Ok, with all the confusion regarding church and religion going on lately:
Gay Bishops - The Bible really didn't mean that part.
Homosexual weddings - Yeah, we know what the Bible says but weddings pay really good. Think of the San Francisco ministers.
Molesting childen - Just for Catholics?
Mormons - So can you just start making this crap up?
Porn - Wasn't Eve naked?
Pork - Why does everything good start with "P"?
Etc.
It is time for me to act. Clearly we need a new demonination. So in the spirit of New Coke I'm declaring a new religion.

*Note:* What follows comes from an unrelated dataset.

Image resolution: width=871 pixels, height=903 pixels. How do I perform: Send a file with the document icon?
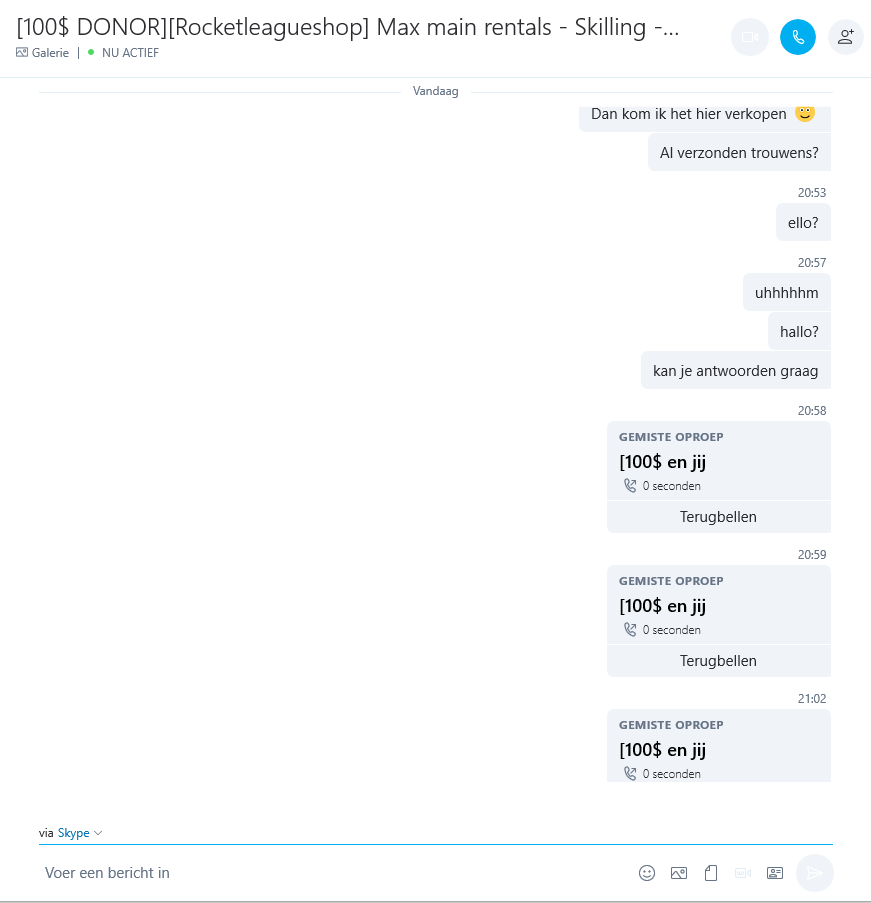tap(711, 873)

CHRISTIAN LITE: The New, New Testament.
Now first a message to the Christians.
Like YOU we were told by God that the following is HIS word and must be obeyed. We were told all other Gods except him were false. Anyone speaking of other Gods or previous religions are obviously Satan in disguise and here to deceive us. The NEW New Testamate, or as we call it "T3" supercedes all previous testaments and laws. Those parts of T1 and T2 that support our views are acceptable but anything that is contradictory to T3 is no longer valid.
This we were told by GOD who appeared to us one night and it wasn't just because we were cleaning our guns in a poorly ventilated area with lots of Break Free.
OK, the good news.
PORK SUNDAY - All Good CLs must eat pork once a week as a preventative measure to protect against contact with Muslim terrorists. In light of this we feel Dept. of Homeland Security should subsidize our church or at least provide free pork.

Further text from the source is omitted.